> Input
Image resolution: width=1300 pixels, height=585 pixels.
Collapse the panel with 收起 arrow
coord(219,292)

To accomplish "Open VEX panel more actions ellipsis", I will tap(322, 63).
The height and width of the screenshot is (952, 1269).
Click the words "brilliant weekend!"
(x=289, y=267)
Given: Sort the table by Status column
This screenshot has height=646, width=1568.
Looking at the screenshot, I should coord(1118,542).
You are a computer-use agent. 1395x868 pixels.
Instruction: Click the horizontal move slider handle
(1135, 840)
--
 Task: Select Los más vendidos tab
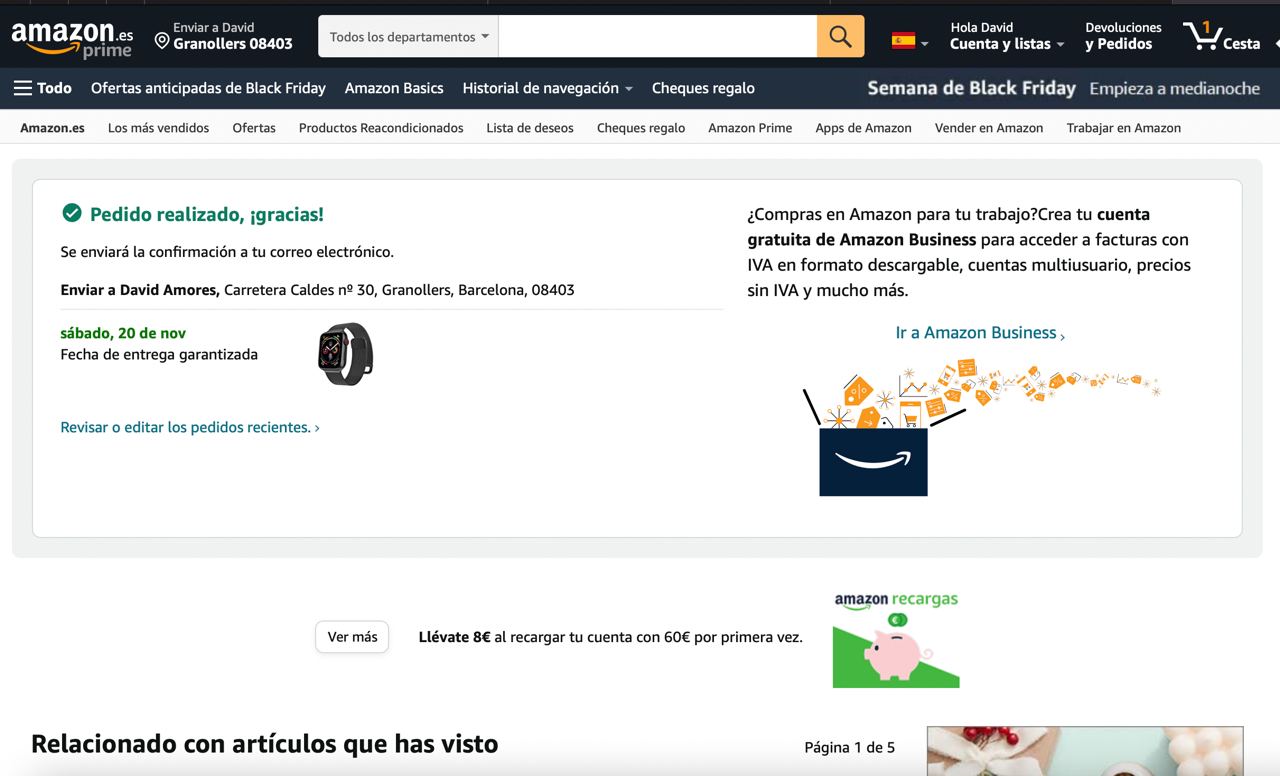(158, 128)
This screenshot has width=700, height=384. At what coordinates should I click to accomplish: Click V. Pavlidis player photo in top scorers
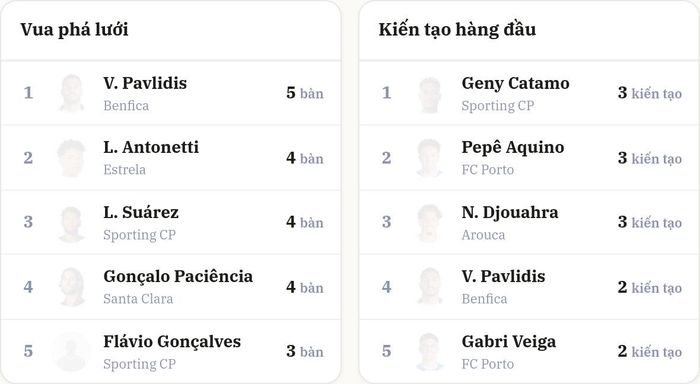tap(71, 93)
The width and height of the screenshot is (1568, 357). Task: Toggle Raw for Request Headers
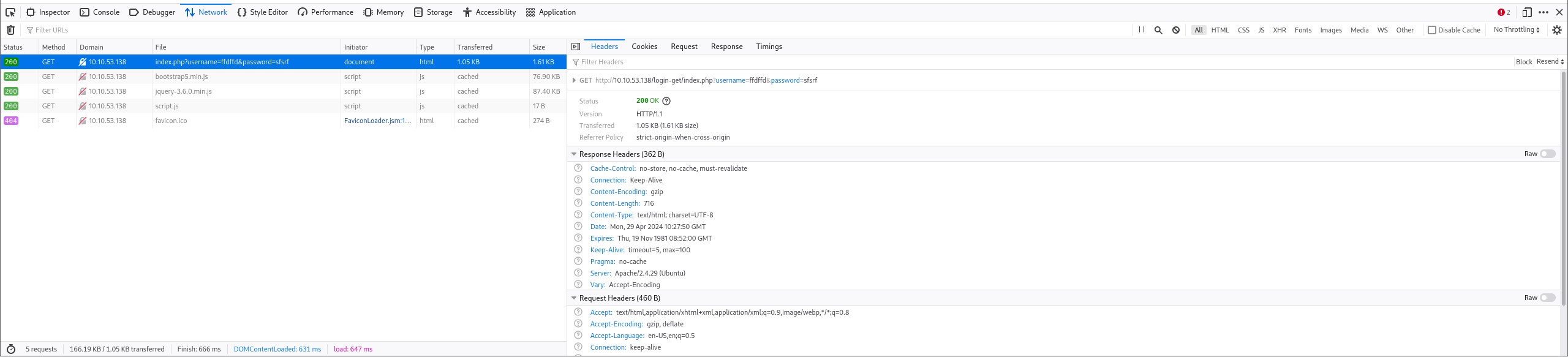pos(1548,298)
* * *
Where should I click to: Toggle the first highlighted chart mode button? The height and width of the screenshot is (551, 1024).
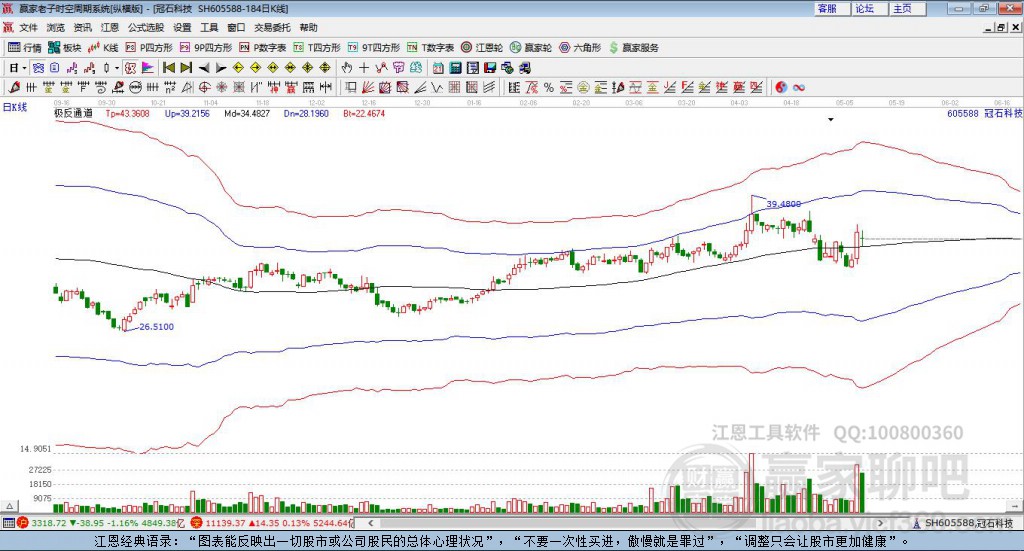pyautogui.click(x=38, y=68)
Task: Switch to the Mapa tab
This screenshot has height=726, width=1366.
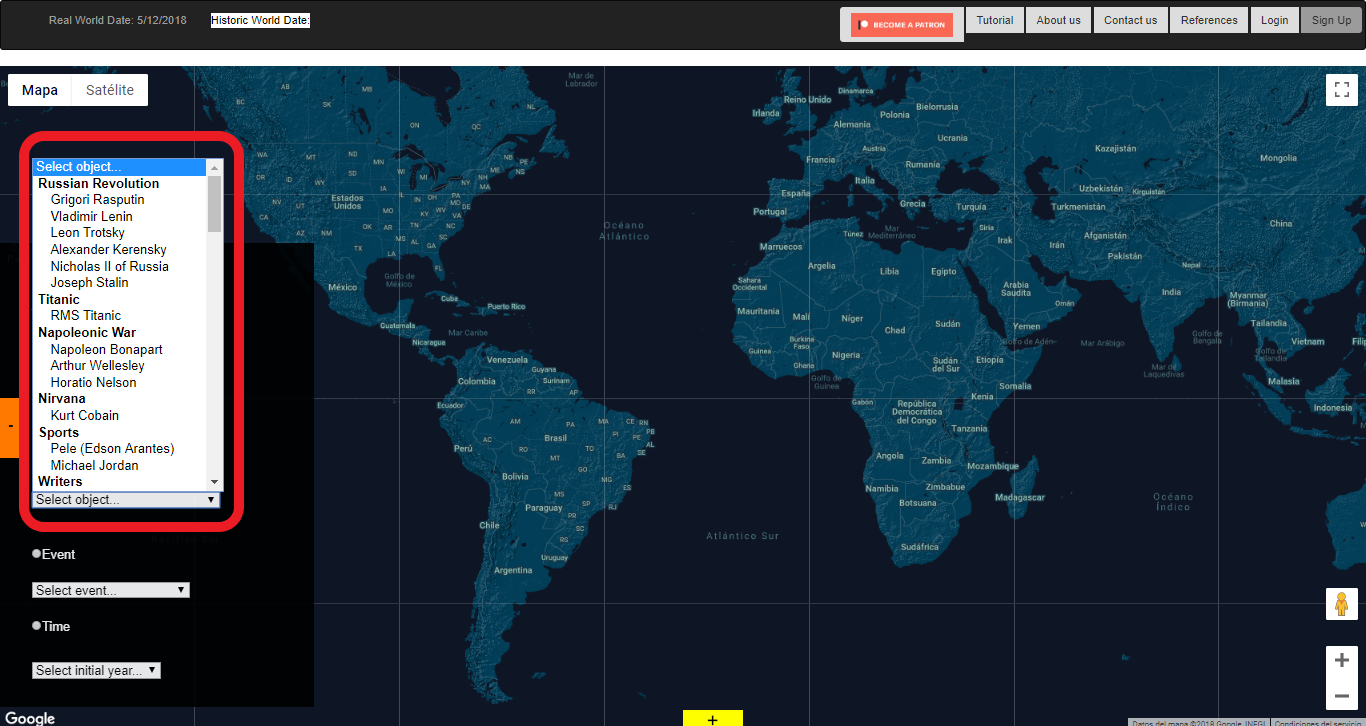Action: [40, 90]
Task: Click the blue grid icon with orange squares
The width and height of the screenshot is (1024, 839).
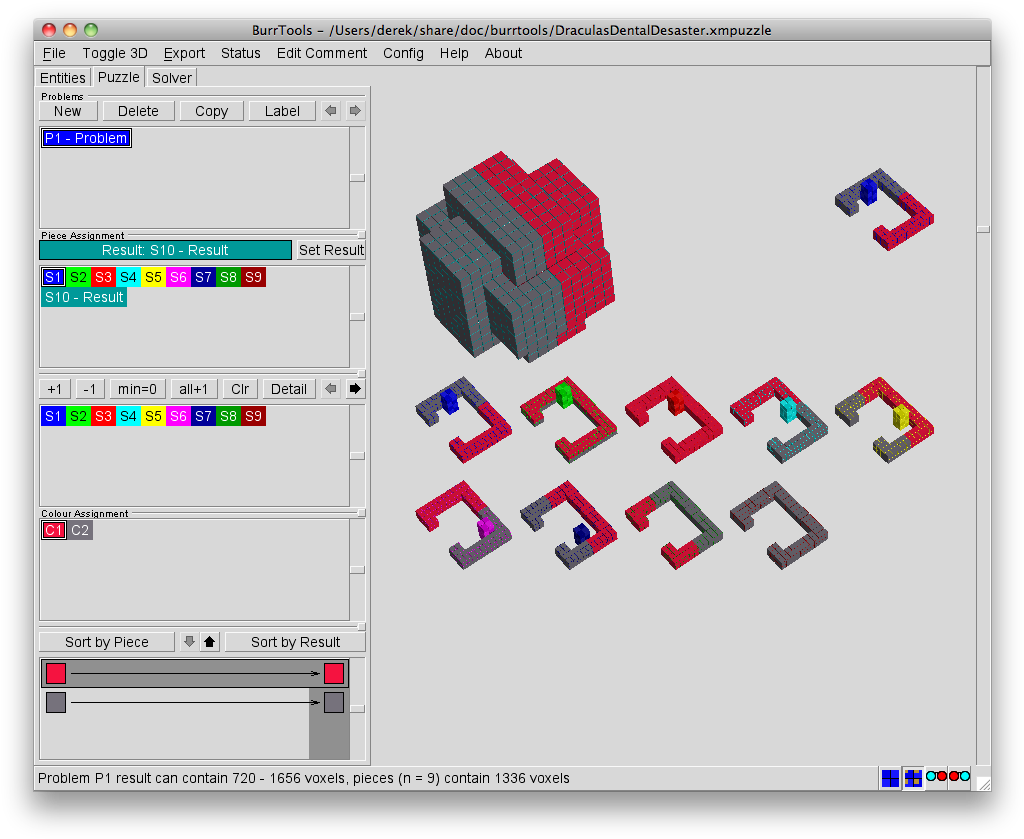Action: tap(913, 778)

> What the task asks
Whichever lines of the records above hold the word "pixels" should all be copied out.

> Task solution
Image resolution: width=1300 pixels, height=585 pixels.
You are a computer-use agent. 1395x868 pixels.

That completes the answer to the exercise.